*What the task asks:* Where the material below has a line containing "1456x820 pixels.", start repeating exactly, and keep going through the line containing "Toggle comment icon above Editor node", with no other lines.

*Materials provided:*
== Segment start ==
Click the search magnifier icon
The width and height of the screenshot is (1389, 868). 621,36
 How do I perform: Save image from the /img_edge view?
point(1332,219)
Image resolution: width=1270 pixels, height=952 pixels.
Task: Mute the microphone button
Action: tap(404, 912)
== Segment end ==
== Segment start ==
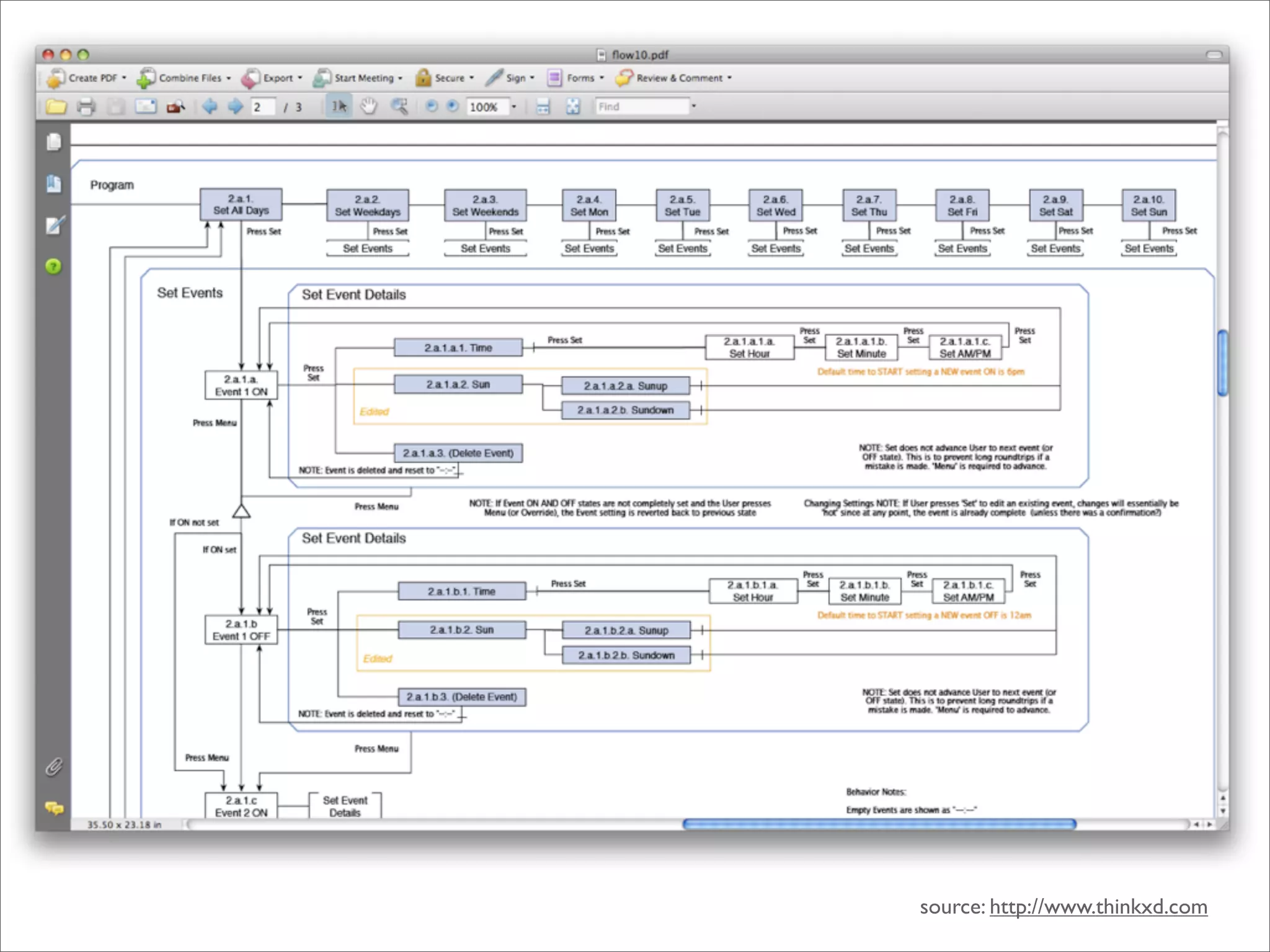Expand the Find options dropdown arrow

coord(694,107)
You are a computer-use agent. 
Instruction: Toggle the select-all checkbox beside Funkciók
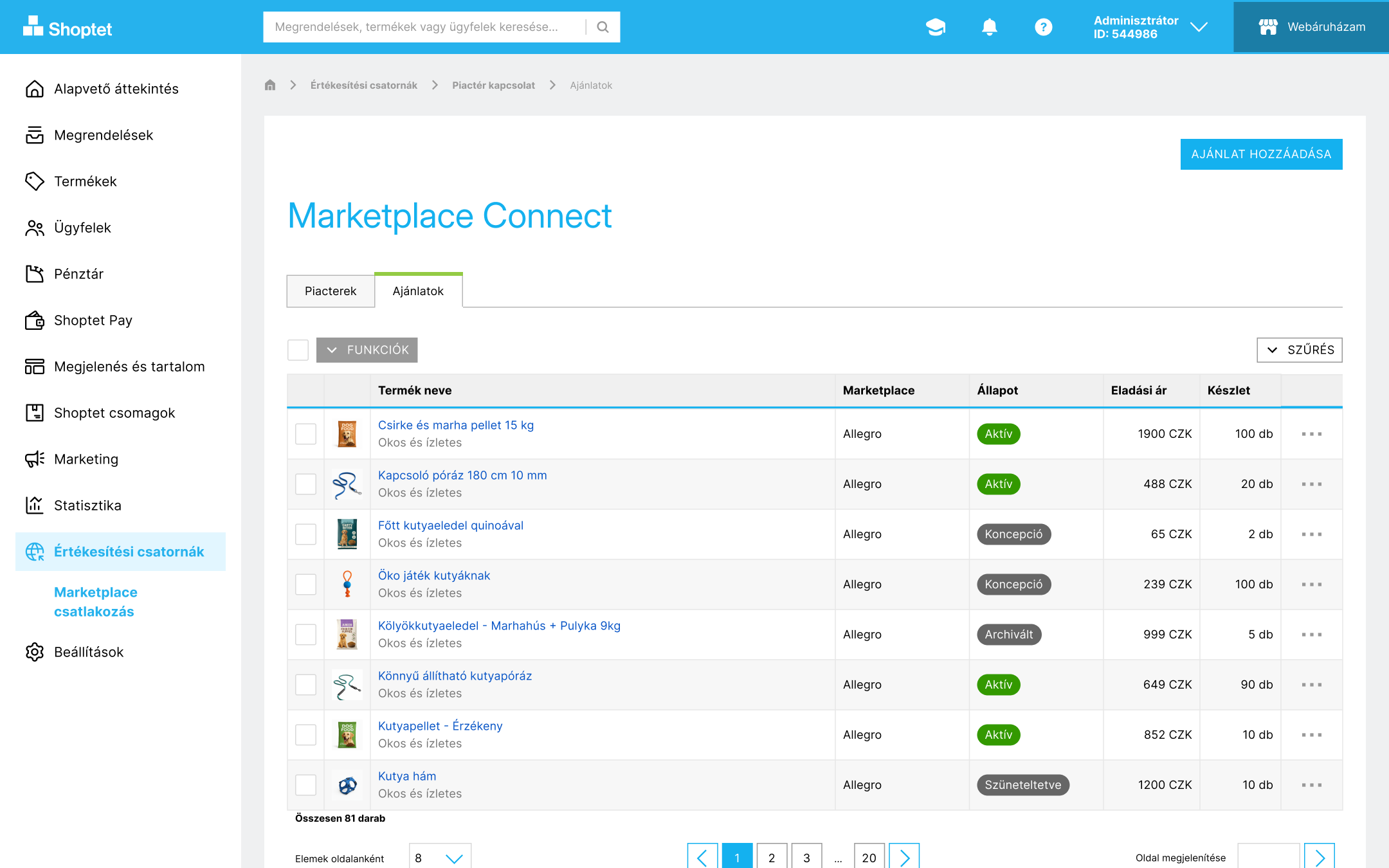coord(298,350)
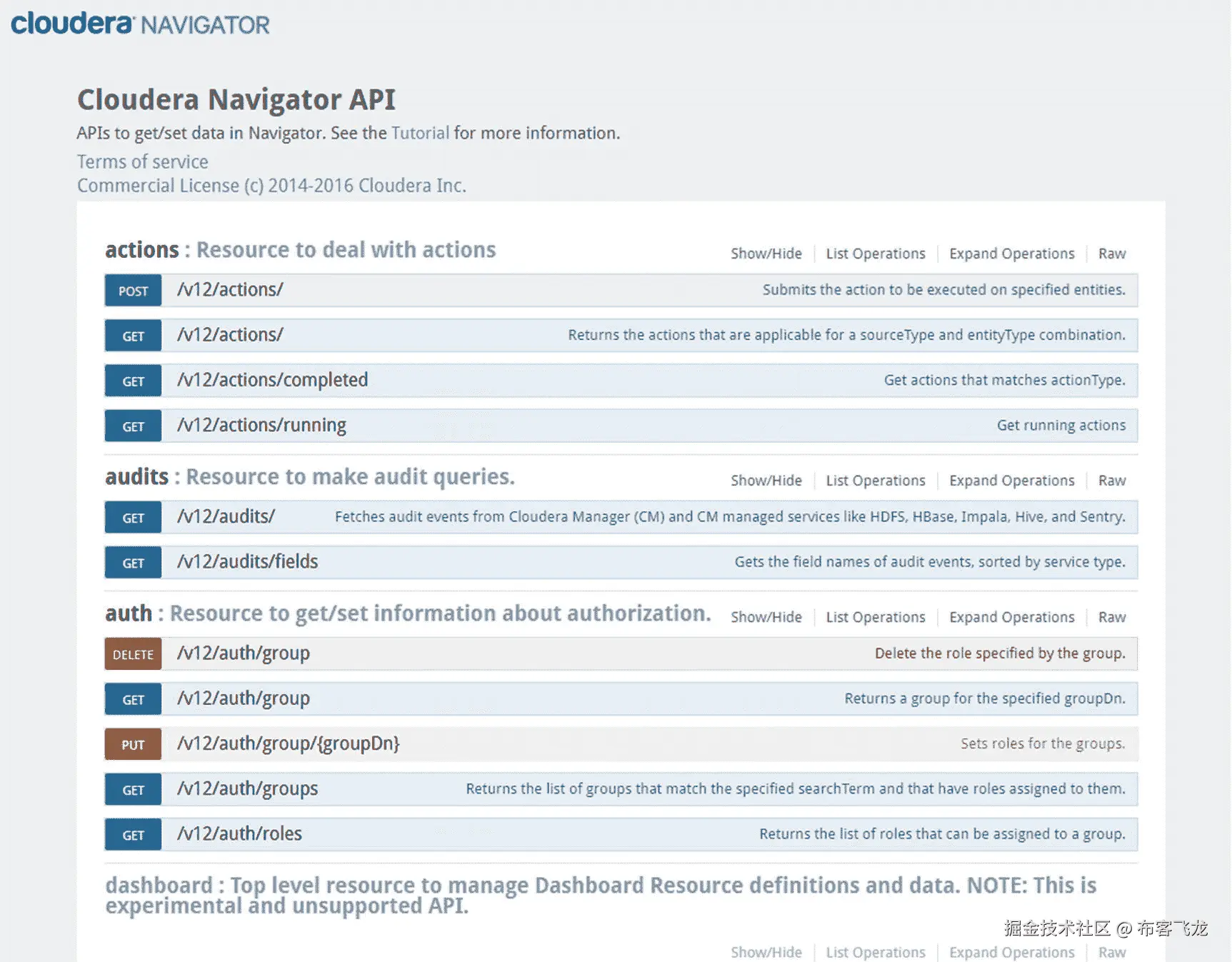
== Segment end ==
== Segment start ==
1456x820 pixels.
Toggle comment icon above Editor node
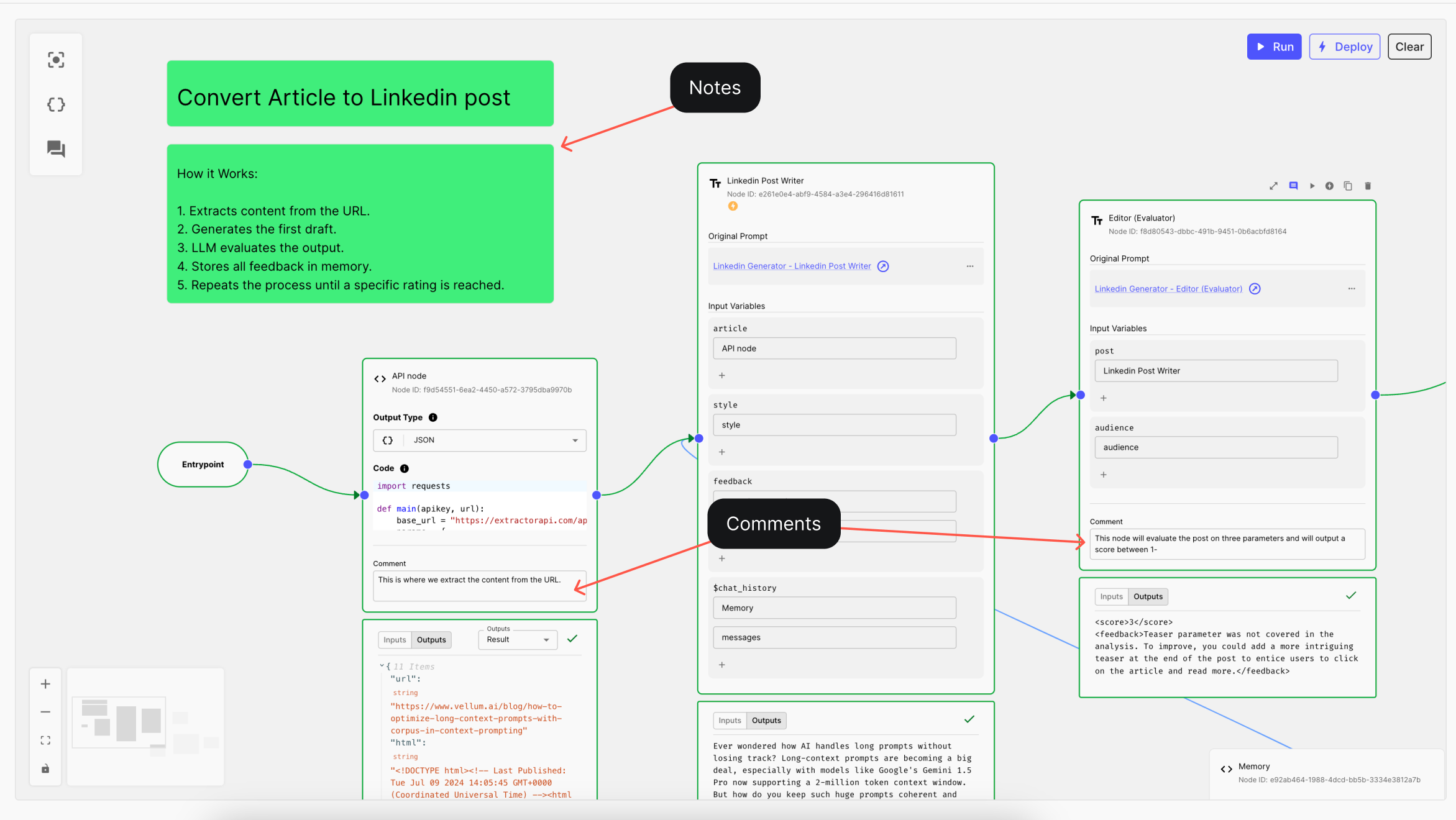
== Segment end ==
*Answer to this task:*
1456x820 pixels.
Toggle comment icon above Editor node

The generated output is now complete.